Worried about security? Beware the mosaic effect
- By John Breeden II
- May 14, 2014
Most people have likely never heard of the mosaic effect. But anyone working with large streams of public data should become familiar with it because it can create security holes where none existed before.
It occurs, according to Marion Royal, program director of Data.gov, when very large data sets, even those with completely unclassified information, are combined. People can mix that data, reassembling it in unforeseen ways, like a mosaic puzzle. In a worst case scenario, security can be compromised by those with ill intent.
Royal described the mosaic effect during a presentation at the annual FOSE conference in Washington D.C., presented by 1105 Media, parent company of GCN.
Data.gov is perfect for demonstrating how the mosaic effect works, though Royal said that it was not something that was even considered when the site was created in May 2009, as part of the Obama administration’s open government agenda.
“When we started out, we only had 47 data sets,” Royal said. “There are over 90,000 today.” Data.gov works by agencies putting their public data into a specific file format so that it follows the pattern of agencyname.gov/data.json. Every night, the Data.gov site crawls those locations within agencies and adds data sets to the main site. The .json format is open and non-proprietary, so the public can also view it.
The mosaic effect came into play six months after the new site went online. The security agencies came to Data.gov warning about the dangers of people compiling data.
“We were aggregating all government data together,” Royal said. “The concern was that someone could, for example, figure out things that were never intended and not represented in a single data stream, like how often trucks were moving between agency locations. They didn’t want the bad guys to use that data in a bad way.”
David McClure is with the office of the CIO for the National Oceanic and Atmospheric Administration, though he also spent some time with Data.gov. At the same FOSE presentation, he pointed out that the mosaic effect can be used for good. In NOAA’s case, the agency has thousands of sensors deployed around the world, above and below ground and out in the ocean. They generate over a terabyte of data every day.
NOAA uses that information to help predict the weather and warn people of approaching dangers like hurricanes, but it only uses a fraction of the data collected. In some private partnerships, outside organizations have used the extra data in new ways capitalizing on the mosaic effect, McClure said, though for the most part the data isn’t shared.
Predicting the mosaic effect is still a very young science, McClure said. “I came to the conclusion that most agencies were looking just at their data and making sure that there was no personally identifiable information, and then posting it,” he said. “But people were just whistling past the graveyard because they really didn’t know how the data could be combined and used.”
As data sets get larger, the possibility of the mosaic effect occurring increases, for good or ill, Royal said.
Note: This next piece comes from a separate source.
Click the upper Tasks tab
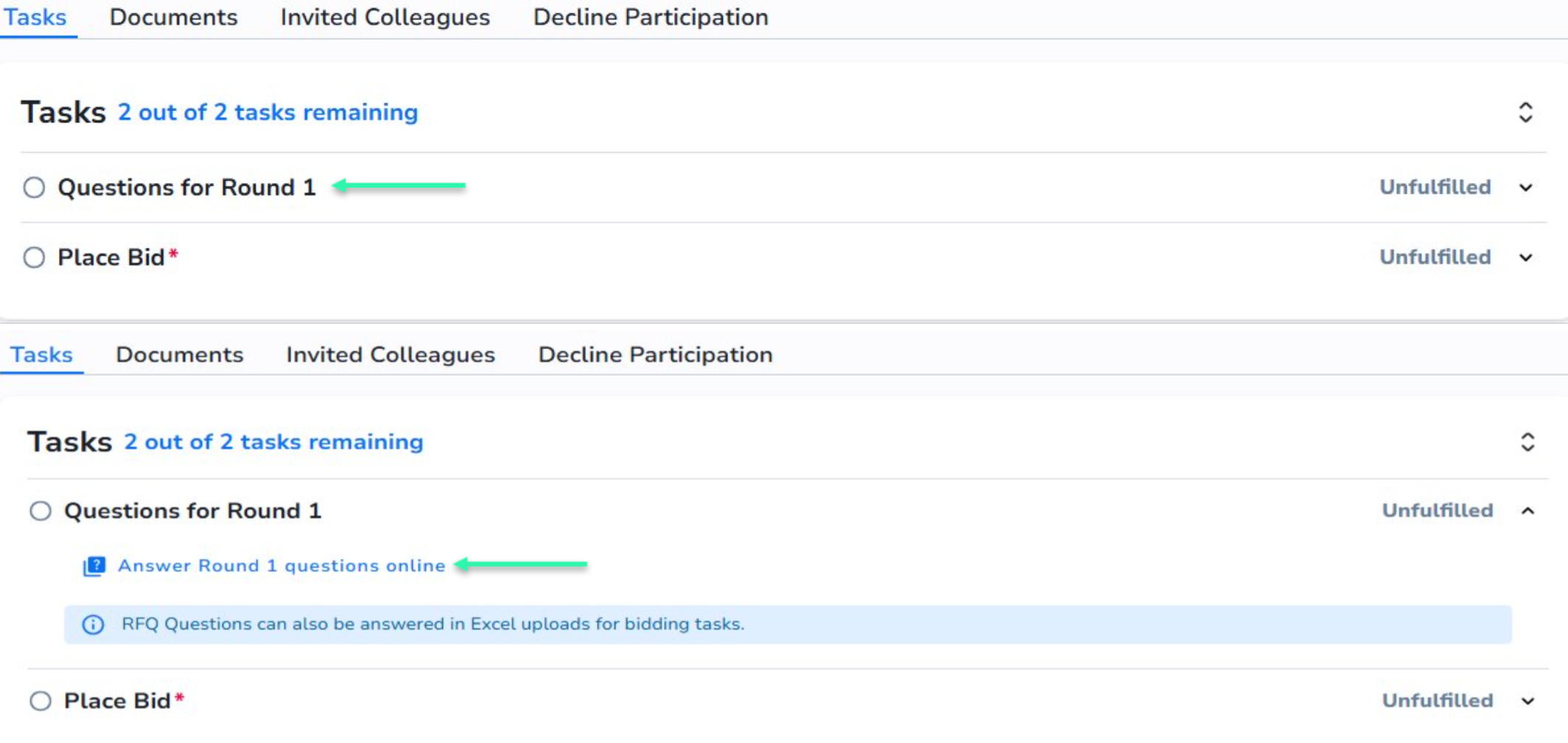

“We have learned to find two data points that correlate with each other where, if one changes, so does the other,” he said. “Then when you expand that to hundreds or thousands of other points, you start to really see how things are.”
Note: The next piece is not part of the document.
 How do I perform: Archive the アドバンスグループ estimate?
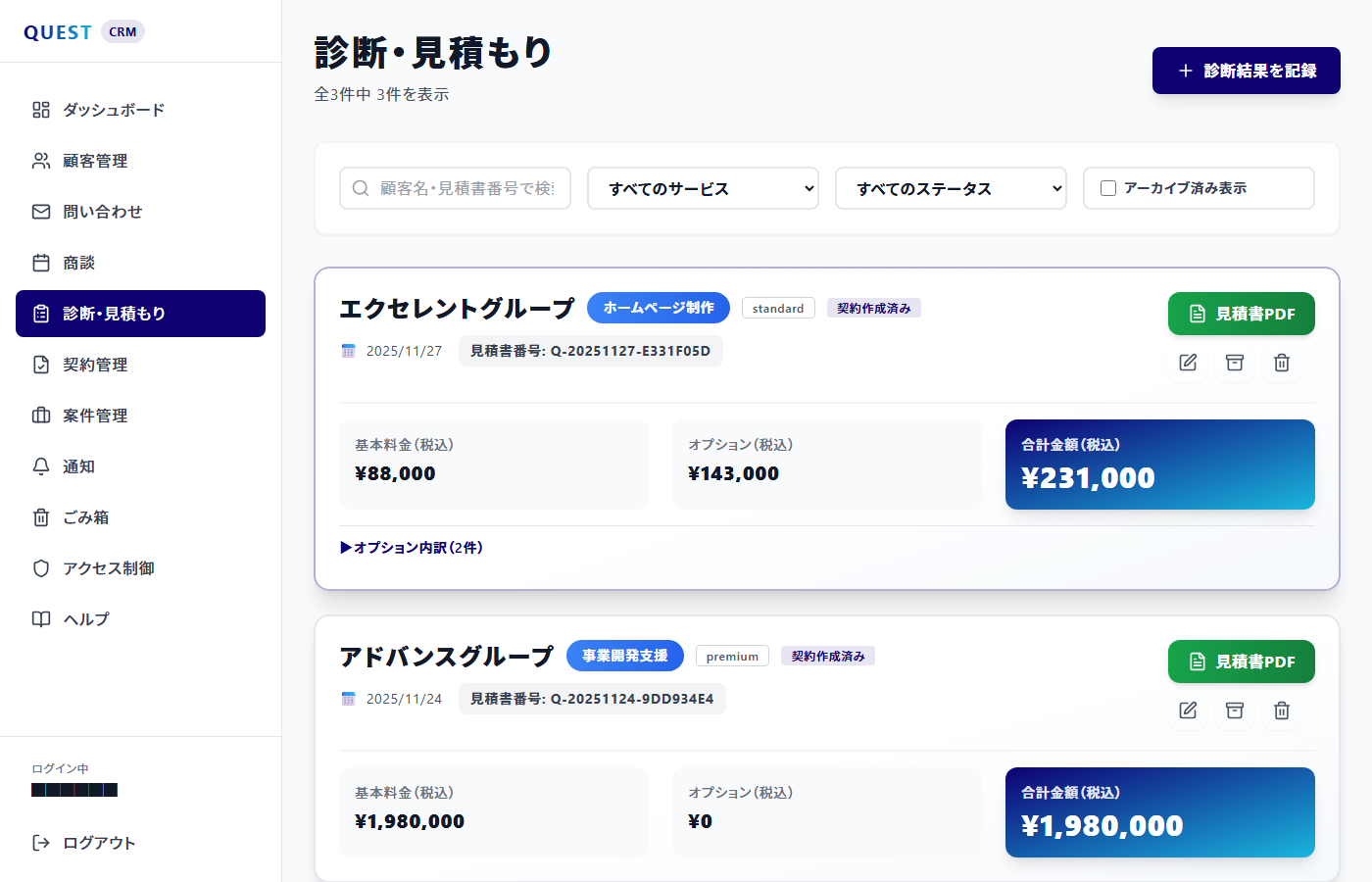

On the good side, Royal said that the mosaic effect can be used to predict things like flu outbreaks so more medicine can be added to the shelves. Open data is worth pursuing, he said, even if someone might also be able to figure out how to use the data for malicious intents. Data.gov scans all its data now to try and predict how it can be combined, Royal said. Even so, the times where data has to be modified for security reasons based on the possible mosaic effect are almost non-existent, he said.
“Of all the data sets we posted on Data.gov, we only ever had one incident where we asked an agency to go back and take another look,” he said. So while the possibility exists that data sets can be combined for harmful purposes, he said, functionally it’s probably not a huge threat at the moment.
John Breeden II is a freelance technology writer for GCN.